Underground South Island MTR line is the only sensible solution
Will common sense prevail? Will the MTR Corporation build the South Island Line underground?
Apparently now the proposed viaduct for the line outside the rehabilitation centre for the mentally disabled in Wong Chuk Hang will be lower than originally planned ('MTR moves rail viaduct to appease hostel, but temple left out in the cold', October 9).
It is, in effect, admitting that this line will be a noise and visual polluter to the residents there.
Let's take it one major stage lower and put it underground where it should be.
That way it will not disturb the residents of the rehabilitation centre, nor the Holy Spirit Seminary occupants, nor the egrets nesting in trees nearby. In fact, it will not disturb anyone.
There will be, of course, a lot of disturbance during the construction period but by building the line above ground the nuisance will be permanent. And what is more, it will lead to any connection to Aberdeen and the West Island Line being built in the same way.
I have yet to see what the MTR Corp has planned for the areas that it will receive as part of the South Island Line scheme.
Are we to expect yet another high-rise, high-density residential development, above yet another shopping centre?

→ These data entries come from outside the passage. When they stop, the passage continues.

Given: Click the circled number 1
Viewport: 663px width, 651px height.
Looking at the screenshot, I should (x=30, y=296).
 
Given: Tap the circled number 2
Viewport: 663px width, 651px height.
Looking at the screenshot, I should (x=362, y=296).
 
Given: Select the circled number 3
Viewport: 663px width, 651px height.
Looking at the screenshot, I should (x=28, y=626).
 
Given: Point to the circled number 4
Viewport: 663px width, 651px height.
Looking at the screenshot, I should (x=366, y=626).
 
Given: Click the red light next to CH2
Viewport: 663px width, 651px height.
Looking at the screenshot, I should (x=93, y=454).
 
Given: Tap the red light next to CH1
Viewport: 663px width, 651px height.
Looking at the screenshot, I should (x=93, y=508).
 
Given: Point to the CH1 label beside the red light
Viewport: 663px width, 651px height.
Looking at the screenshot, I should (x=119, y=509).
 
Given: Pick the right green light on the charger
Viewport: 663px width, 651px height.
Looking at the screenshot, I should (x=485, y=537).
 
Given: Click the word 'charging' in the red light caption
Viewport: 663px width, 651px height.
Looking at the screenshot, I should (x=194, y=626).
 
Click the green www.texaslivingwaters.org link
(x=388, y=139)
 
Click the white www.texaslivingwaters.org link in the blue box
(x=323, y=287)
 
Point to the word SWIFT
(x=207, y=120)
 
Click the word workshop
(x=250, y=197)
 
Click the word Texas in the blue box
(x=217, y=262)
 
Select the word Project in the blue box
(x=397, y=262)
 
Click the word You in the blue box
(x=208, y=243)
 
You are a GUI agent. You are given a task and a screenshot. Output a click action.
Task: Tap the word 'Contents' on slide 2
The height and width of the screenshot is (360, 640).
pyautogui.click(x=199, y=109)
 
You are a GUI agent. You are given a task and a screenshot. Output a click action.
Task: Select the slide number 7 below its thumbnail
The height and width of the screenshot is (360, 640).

Or will there even be two such developments, as there are two sites involved here - Wong Chuk Hang and the bus depot, between the Aberdeen Sports Hall and the ever-growing buildings currently being built at Ocean Park?
That will be two major shopping centres and high-density living within a matter of 500 metres or so of each other.
Given the history of this company, I can say with assuredness that the MTR Corp will not be building low-density, three-storey buildings that match the current height of buildings in nearby Shouson Hill.
It will undoubtedly be as big and as dense as they can make it, because this is where their profit margin comes from.
Once again, I wish to add my voice to the many thousands of Southern District residents who signed a petition opposing the above-ground South Island Line.
Yes, Hong Kong wants and needs solutions to its traffic problems, but not above ground - not any more. And certainly not by using the cheapest means of building a railway to service the area, while maximising its own profits.